On Twitter, Kari Jerge, a surgeon in Kansas City, Kansas, described recent dilemmas doctors are facing: a non-Covid patient who died because he needed an emergency kidney replacement with a dialysis machine but there were no nurses available to run the machine, and having to turn down a transfer of another patient in critical condition because there were no ICU beds left.

This is likely only going to get worse over the holiday season. Many states and cities still refuse to take the mitigation measures necessary to control the virus, even though none of them meet the benchmarks for safely staying open. Vox’s German Lopez painted the grim picture in his most recent update on how each state is faring in containing the coronavirus:

Across these benchmarks, zero states fare well on all three metrics, suggesting no state has its outbreak under control right now. In fact, no state meets even two of three benchmarks — only Washington, DC, does. (Washington state is excluded due to recent problems with its testing reports.)
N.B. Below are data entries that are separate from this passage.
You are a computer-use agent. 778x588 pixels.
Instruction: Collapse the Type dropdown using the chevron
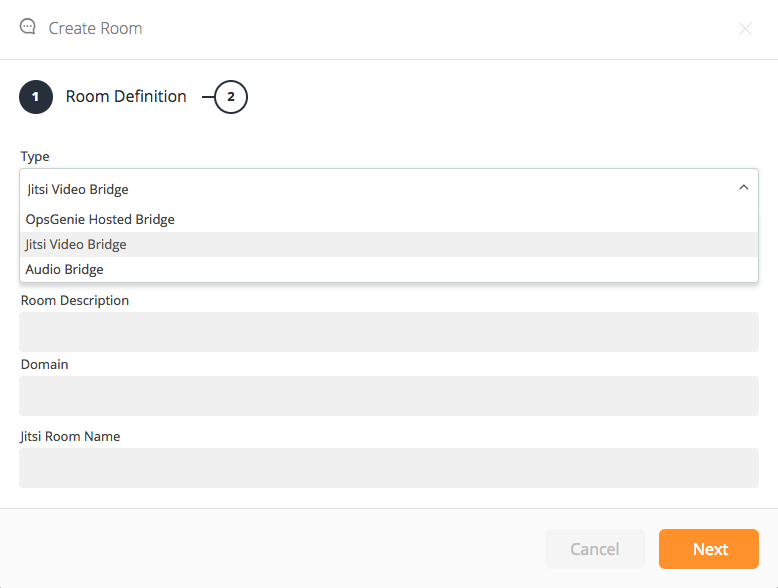tap(743, 187)
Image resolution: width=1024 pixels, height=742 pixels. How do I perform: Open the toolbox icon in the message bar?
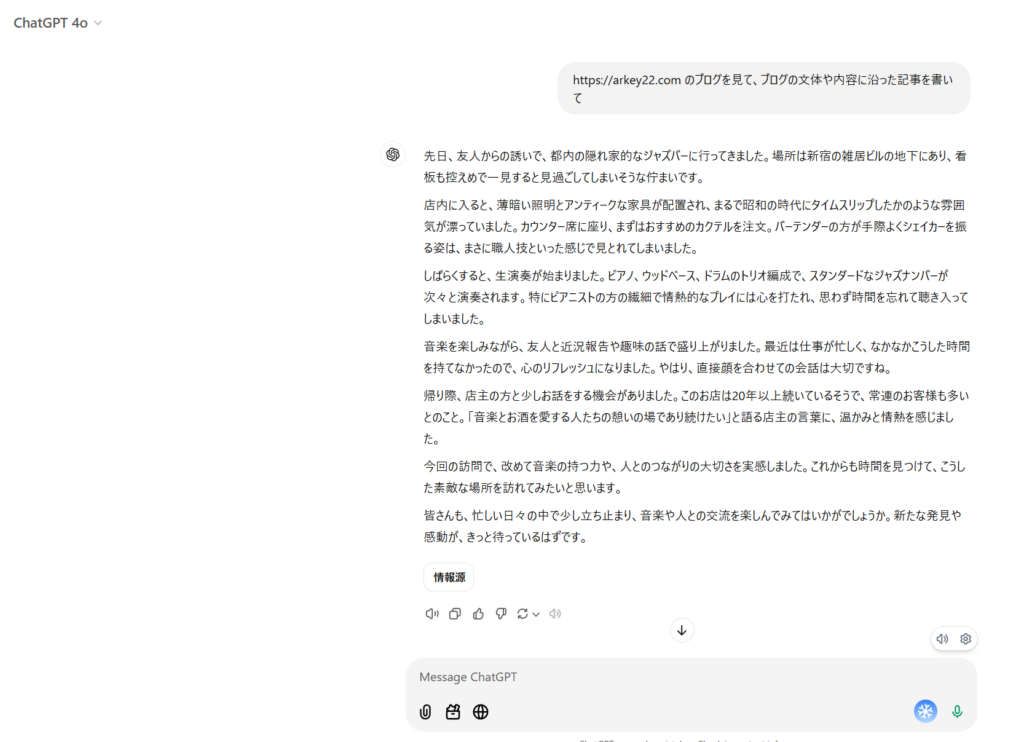coord(452,712)
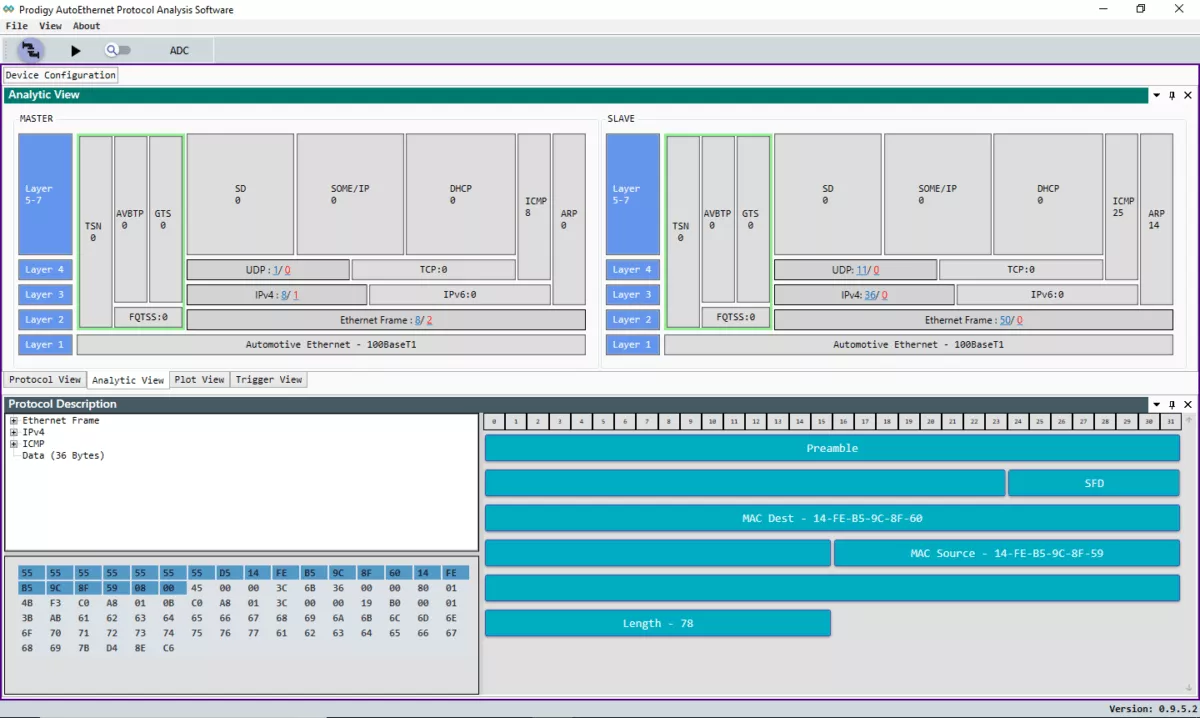Image resolution: width=1200 pixels, height=718 pixels.
Task: Click the ADC toolbar button
Action: 179,51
One caveat: Because of Thanksgiving, states are likely underreporting Covid-19 tests and cases. So as bad as things may already seem, they’re likely even worse than reported.

America’s outbreaks, reaching from California to Florida, are the result of the public and the country’s leaders never taking the virus seriously enough and, to the extent they did, letting their guard down prematurely. States, with the support of President Donald Trump, moved to reopen — often before they saw sizable drops in daily new Covid-19 cases, and at times so quickly they didn’t have time to see if each phase of their reopening was leading to too many more cases.

The public embraced the reopenings, going out and often not adhering to recommended precautions like physical distancing and wearing a mask.

Even as cases began to fall later in the summer, America’s overall caseload remained very high. And yet many states moved to reopen once again, with much of the public embracing the looser restrictions and subsequently going out.

It’s this mix of government withdrawal and public complacency that experts have cited in explaining why states continue to struggle with getting the coronavirus under control.

There is still time to soften the blow, with states and cities implementing more social distancing restrictions and requiring better mask adherence. But barring a sudden change in public behavior and public policy, America’s outbreak is not going to get better any time soon.

At this point, we appear to be waiting for the vaccine to be widely distributed to bring the virus under control — something that may not happen for another six months or longer. Prioritizing the most vulnerable populations for vaccination should help reduce the death toll, but there is no avoiding the fact that tens of thousands of Americans are likely to die over the next few months.

CDC director Robert Redfield said on Wednesday that the US Covid-19 death toll could reach 450,000 by March 1 without better social distancing and mask-wearing. That would mean about 175,000 more deaths between now and then.

In that scenario, the number of Americans who died from Covid-19 would surpass the number of American soldiers who died in all of World War II — and across a much shorter time frame (about one year versus four). In terms of mass-death events in America’s history, the coronavirus pandemic would rank behind only the Civil War and the 1918 Spanish flu pandemic.

As other parts of the developed world celebrate the complete eradication of the virus, America is still reaching the worst kind of milestones. And there are still more to come.